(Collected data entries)
━━━

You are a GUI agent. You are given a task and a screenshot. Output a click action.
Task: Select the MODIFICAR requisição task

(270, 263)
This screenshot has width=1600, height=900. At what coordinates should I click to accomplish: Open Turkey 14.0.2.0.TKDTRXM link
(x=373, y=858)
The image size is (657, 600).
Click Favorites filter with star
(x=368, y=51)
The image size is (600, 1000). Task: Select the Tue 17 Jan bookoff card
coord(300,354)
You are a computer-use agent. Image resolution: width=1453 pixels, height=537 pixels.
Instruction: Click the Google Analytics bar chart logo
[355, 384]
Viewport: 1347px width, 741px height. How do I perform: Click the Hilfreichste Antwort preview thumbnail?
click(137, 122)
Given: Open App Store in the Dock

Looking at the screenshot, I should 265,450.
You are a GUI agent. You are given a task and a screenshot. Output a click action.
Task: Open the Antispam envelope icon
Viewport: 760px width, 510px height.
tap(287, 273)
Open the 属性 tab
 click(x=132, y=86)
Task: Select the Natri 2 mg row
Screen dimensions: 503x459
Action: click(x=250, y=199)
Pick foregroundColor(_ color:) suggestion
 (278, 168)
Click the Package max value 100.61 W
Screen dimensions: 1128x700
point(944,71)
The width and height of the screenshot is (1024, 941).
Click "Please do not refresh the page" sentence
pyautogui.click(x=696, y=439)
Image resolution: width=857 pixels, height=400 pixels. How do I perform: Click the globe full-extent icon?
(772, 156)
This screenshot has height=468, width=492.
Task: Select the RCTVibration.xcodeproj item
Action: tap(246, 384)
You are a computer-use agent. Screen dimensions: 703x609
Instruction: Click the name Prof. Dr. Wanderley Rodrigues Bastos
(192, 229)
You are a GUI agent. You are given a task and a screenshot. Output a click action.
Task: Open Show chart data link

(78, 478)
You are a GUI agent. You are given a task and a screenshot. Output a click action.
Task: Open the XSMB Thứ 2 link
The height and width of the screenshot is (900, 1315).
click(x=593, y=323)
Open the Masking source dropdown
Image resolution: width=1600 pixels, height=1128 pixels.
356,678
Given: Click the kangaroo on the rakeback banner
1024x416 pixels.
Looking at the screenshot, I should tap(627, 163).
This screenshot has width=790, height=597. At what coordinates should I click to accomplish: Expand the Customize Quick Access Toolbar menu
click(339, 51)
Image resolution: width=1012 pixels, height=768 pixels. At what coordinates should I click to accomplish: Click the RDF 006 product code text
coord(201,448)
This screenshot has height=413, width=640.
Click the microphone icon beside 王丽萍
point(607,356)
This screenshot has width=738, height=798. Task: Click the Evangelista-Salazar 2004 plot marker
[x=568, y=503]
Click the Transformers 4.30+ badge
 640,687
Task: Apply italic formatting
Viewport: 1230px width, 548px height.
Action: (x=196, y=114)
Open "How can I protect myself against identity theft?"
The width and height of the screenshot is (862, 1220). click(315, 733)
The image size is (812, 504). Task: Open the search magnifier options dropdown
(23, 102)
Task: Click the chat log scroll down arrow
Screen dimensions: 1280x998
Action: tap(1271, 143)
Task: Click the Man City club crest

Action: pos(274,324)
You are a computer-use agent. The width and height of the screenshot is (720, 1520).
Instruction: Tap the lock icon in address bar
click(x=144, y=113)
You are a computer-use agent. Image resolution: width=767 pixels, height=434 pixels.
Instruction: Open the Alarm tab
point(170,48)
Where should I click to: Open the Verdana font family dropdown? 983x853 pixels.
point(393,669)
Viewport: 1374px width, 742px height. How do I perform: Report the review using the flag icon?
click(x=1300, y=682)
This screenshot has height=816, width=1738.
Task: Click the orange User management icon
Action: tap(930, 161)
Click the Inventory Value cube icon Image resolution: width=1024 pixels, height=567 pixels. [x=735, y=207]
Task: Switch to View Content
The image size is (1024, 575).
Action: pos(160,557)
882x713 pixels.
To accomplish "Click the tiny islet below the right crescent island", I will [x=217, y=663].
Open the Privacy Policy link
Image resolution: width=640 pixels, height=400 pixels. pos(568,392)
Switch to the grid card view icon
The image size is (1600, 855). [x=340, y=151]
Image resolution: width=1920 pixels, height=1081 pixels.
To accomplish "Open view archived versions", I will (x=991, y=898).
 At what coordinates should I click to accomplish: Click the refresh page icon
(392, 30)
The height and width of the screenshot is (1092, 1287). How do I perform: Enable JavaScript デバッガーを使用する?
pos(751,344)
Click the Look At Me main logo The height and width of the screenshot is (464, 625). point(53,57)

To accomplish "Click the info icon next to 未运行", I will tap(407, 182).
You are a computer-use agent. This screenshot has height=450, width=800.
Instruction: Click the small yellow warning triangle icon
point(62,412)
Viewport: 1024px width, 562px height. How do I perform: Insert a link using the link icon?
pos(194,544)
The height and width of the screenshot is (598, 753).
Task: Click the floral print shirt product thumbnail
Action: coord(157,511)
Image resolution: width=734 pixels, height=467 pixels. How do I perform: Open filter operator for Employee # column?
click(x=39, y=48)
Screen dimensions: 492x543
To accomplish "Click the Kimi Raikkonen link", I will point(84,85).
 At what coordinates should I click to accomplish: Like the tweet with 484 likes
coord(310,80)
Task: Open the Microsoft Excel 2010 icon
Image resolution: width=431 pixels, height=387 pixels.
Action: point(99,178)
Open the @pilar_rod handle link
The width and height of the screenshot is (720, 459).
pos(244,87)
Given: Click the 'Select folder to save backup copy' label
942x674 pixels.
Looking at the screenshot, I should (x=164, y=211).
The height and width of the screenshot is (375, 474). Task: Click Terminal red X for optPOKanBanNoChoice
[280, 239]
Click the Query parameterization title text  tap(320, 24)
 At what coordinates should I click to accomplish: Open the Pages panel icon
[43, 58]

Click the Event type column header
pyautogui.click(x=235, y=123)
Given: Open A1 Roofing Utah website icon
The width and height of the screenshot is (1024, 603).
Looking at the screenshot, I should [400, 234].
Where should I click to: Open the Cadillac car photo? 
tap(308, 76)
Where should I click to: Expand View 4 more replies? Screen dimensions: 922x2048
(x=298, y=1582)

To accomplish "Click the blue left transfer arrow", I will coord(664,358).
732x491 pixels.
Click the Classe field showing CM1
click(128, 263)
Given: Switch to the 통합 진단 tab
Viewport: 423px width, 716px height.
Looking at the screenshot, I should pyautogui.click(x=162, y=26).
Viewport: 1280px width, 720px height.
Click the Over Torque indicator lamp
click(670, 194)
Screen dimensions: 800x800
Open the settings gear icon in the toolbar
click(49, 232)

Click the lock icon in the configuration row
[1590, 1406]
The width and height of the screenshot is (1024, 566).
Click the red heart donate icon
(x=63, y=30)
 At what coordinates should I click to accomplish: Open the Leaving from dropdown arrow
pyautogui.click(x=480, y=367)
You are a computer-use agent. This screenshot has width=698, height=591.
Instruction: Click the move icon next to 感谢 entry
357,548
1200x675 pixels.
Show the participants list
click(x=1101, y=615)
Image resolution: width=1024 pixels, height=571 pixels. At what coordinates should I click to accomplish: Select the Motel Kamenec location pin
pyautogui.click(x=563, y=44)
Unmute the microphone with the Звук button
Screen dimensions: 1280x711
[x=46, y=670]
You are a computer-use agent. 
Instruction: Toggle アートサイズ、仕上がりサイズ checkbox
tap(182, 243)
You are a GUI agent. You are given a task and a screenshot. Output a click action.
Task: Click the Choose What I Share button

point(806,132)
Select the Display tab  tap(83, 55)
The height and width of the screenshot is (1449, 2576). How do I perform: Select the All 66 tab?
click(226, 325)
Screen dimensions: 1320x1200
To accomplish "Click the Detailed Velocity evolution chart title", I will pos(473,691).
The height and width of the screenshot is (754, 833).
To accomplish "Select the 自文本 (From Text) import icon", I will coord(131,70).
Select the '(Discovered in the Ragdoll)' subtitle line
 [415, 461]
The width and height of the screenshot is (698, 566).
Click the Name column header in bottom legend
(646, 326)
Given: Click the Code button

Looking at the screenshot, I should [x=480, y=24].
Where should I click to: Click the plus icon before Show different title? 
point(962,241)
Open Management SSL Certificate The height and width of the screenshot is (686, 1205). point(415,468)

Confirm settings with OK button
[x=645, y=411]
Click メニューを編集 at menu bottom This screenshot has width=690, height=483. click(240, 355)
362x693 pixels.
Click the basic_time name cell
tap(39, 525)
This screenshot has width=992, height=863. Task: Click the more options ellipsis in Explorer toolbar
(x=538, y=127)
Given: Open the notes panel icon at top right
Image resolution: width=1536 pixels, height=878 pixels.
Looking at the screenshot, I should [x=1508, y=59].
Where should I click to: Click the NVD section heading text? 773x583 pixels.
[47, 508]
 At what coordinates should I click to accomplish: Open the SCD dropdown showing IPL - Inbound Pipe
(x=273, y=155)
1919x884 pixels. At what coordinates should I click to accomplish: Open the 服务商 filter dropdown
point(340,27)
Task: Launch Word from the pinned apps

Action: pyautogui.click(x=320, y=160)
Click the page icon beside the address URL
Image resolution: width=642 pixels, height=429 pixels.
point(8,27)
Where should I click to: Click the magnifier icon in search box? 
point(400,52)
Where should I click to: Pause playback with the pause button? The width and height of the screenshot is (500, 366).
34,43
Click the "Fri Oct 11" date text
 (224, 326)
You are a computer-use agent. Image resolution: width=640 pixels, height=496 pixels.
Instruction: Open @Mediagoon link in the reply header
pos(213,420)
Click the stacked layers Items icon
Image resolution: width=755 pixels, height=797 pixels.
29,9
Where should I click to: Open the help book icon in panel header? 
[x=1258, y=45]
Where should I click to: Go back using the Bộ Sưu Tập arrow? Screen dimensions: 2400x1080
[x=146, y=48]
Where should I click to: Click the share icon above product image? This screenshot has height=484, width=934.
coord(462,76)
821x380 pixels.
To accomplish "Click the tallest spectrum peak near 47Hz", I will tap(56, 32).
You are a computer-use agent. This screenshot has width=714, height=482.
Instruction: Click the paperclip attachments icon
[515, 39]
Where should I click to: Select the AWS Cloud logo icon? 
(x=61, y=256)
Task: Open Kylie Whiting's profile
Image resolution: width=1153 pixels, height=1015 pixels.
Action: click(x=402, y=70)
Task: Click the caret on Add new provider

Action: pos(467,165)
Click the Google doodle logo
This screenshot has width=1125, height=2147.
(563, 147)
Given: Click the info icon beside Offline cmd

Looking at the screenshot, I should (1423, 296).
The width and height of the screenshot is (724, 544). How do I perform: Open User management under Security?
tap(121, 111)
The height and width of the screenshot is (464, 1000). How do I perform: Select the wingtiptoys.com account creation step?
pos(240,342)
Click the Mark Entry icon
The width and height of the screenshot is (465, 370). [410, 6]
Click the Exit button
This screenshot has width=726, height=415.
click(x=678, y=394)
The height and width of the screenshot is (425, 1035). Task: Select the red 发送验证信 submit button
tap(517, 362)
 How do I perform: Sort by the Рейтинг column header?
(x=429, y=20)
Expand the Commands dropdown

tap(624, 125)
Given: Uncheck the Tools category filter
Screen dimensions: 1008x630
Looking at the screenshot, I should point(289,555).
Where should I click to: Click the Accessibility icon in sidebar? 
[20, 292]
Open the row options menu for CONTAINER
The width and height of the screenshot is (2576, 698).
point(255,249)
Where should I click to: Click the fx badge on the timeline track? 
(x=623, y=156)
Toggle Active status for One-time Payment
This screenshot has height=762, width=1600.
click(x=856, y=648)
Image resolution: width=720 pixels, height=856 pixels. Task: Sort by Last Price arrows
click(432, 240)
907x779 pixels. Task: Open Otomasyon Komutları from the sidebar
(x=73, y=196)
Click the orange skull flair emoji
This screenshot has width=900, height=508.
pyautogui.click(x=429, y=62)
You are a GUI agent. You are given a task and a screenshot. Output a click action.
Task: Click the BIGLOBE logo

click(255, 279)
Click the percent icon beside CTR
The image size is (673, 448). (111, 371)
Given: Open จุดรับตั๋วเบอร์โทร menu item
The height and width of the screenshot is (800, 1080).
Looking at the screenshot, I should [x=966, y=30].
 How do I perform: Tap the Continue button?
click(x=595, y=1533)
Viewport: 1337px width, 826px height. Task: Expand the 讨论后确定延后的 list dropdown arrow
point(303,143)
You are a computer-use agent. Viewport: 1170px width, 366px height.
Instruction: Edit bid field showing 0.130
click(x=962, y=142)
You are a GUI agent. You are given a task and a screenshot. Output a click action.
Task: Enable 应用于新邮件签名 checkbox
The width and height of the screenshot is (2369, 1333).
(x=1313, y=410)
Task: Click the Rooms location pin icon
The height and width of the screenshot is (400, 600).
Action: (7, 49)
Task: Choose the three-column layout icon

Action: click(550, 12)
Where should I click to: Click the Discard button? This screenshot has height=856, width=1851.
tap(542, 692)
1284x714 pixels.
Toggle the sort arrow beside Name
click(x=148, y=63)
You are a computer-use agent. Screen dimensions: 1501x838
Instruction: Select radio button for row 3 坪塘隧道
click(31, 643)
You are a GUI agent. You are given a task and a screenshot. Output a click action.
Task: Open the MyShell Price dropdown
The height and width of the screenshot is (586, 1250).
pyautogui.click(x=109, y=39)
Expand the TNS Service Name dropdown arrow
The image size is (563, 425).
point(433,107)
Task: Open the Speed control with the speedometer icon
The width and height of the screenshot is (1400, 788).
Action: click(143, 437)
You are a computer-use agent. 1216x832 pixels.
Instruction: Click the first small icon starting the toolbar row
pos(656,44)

━━━

#### [Task]
Copy the lines above exactly, from the very first through the one containing "You are a computer-use agent. Image resolution: width=1453", and include no other line.

#### [Solution to the problem]
You are a GUI agent. You are given a task and a screenshot. Output a click action.
Task: Select the MODIFICAR requisição task

(270, 263)
This screenshot has width=1600, height=900. At what coordinates should I click to accomplish: Open Turkey 14.0.2.0.TKDTRXM link
(x=373, y=858)
The image size is (657, 600).
Click Favorites filter with star
(x=368, y=51)
The image size is (600, 1000). Task: Select the Tue 17 Jan bookoff card
coord(300,354)
You are a computer-use agent. Image resolution: width=1453 pixels, height=537 pixels.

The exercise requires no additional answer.